### [What to work on]
Repeat the records below exactly as they appear, leaving out any pictures.

(Screenshot grounding data)

== Segment start ==

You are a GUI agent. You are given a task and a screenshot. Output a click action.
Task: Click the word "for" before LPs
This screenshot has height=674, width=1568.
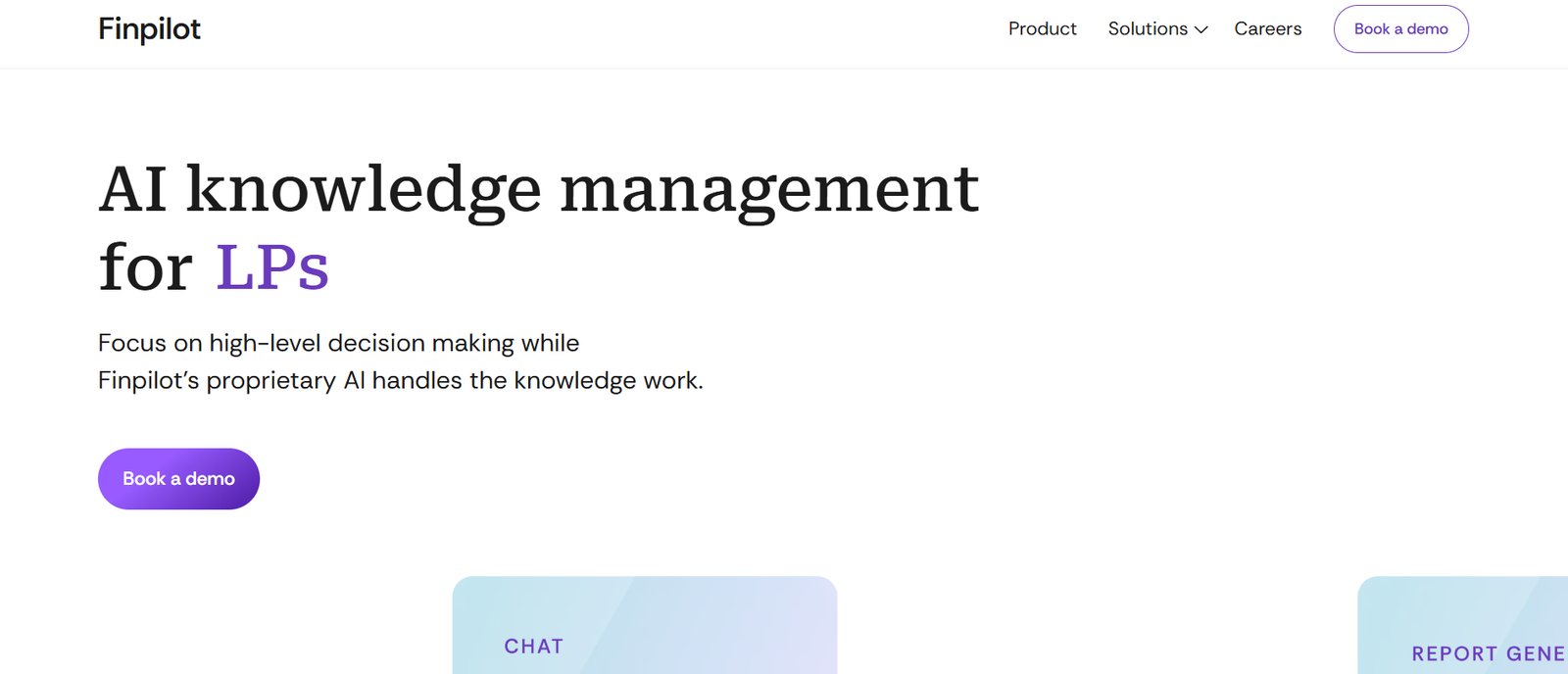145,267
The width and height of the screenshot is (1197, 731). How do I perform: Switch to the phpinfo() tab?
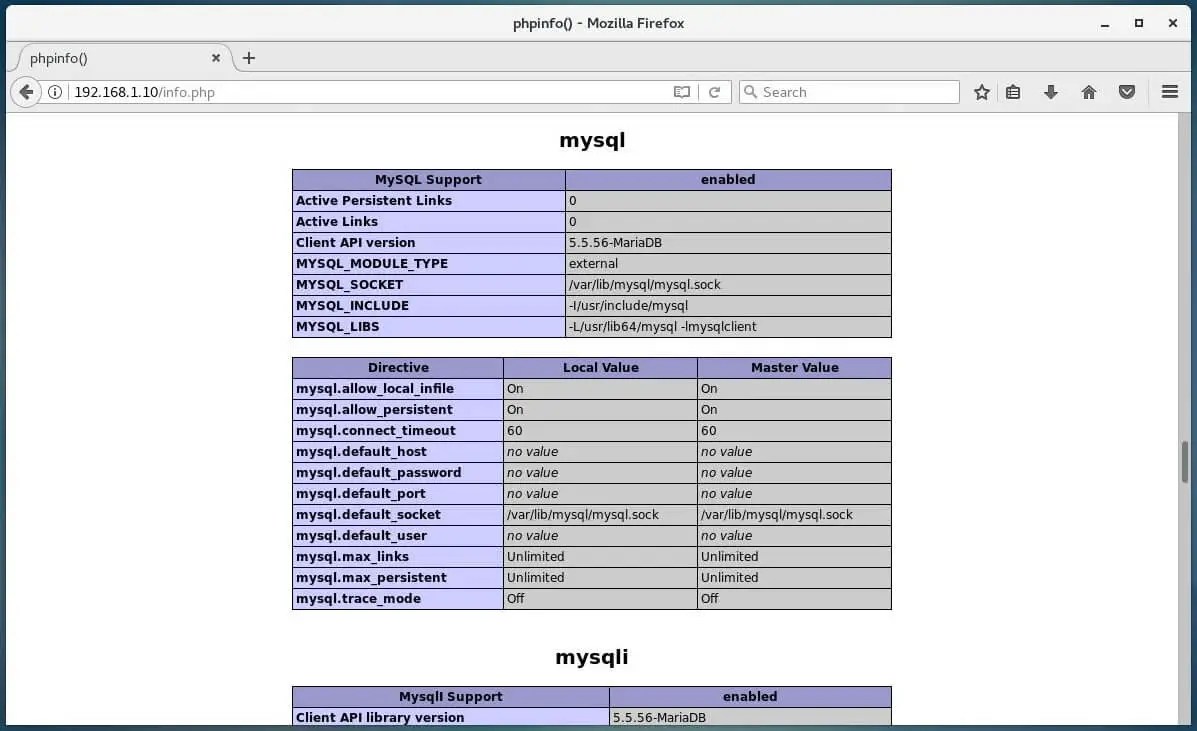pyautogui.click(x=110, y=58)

== Segment end ==

### [Exercise solution]
You are a GUI agent. You are given a task and a screenshot. Output a click action.
Task: Click the word "for" before LPs
This screenshot has height=674, width=1568.
145,267
The width and height of the screenshot is (1197, 731). How do I perform: Switch to the phpinfo() tab?
pyautogui.click(x=110, y=58)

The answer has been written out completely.